DATA EXTRACT:
----
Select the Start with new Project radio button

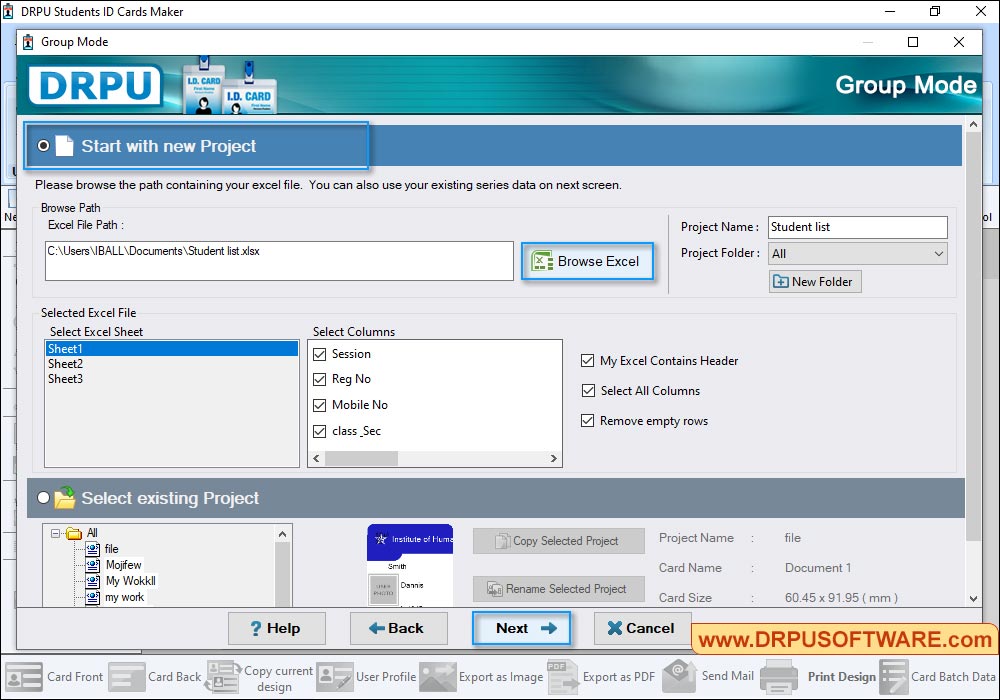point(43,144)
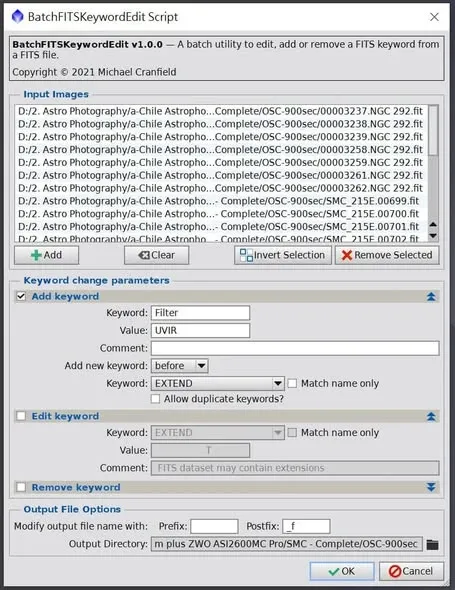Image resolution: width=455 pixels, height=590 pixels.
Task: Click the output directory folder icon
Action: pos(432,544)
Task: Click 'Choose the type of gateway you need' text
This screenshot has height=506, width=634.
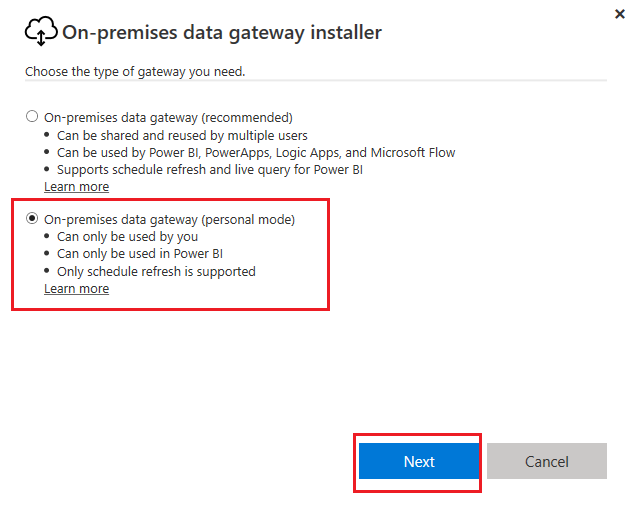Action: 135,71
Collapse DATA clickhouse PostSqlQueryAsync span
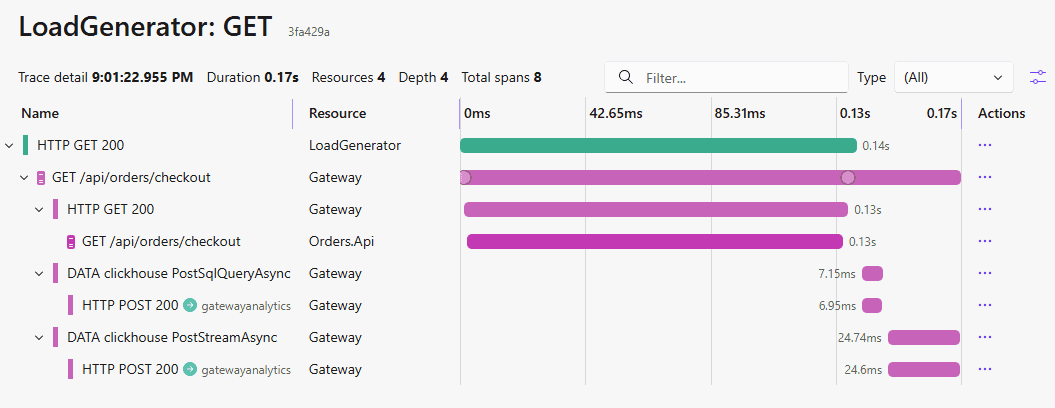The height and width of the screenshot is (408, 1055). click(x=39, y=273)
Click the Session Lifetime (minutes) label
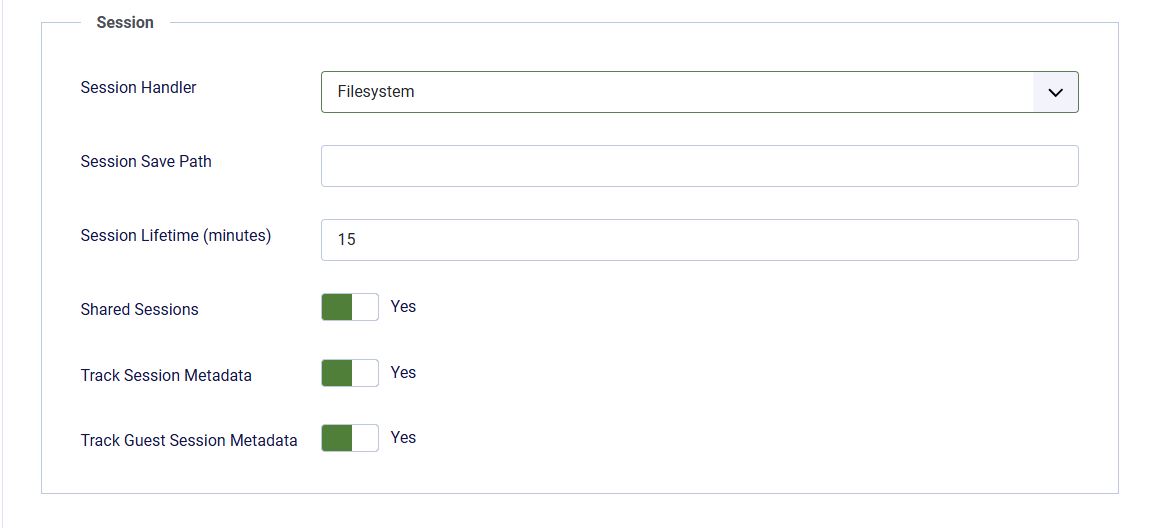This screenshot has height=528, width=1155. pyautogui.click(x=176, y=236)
----
YOUR OBJECTIVE:
In your answer, repeat all the entries exactly, but leave out the pictures.

TASK OUTPUT:
Select the Start with new Project radio button

point(43,144)
Image resolution: width=455 pixels, height=590 pixels.
Task: Click the output directory folder icon
Action: pos(432,544)
Task: Click 'Choose the type of gateway you need' text
This screenshot has height=506, width=634.
Action: 135,71
Collapse DATA clickhouse PostSqlQueryAsync span
The height and width of the screenshot is (408, 1055). click(x=39, y=273)
Click the Session Lifetime (minutes) label
This screenshot has height=528, width=1155. pyautogui.click(x=176, y=236)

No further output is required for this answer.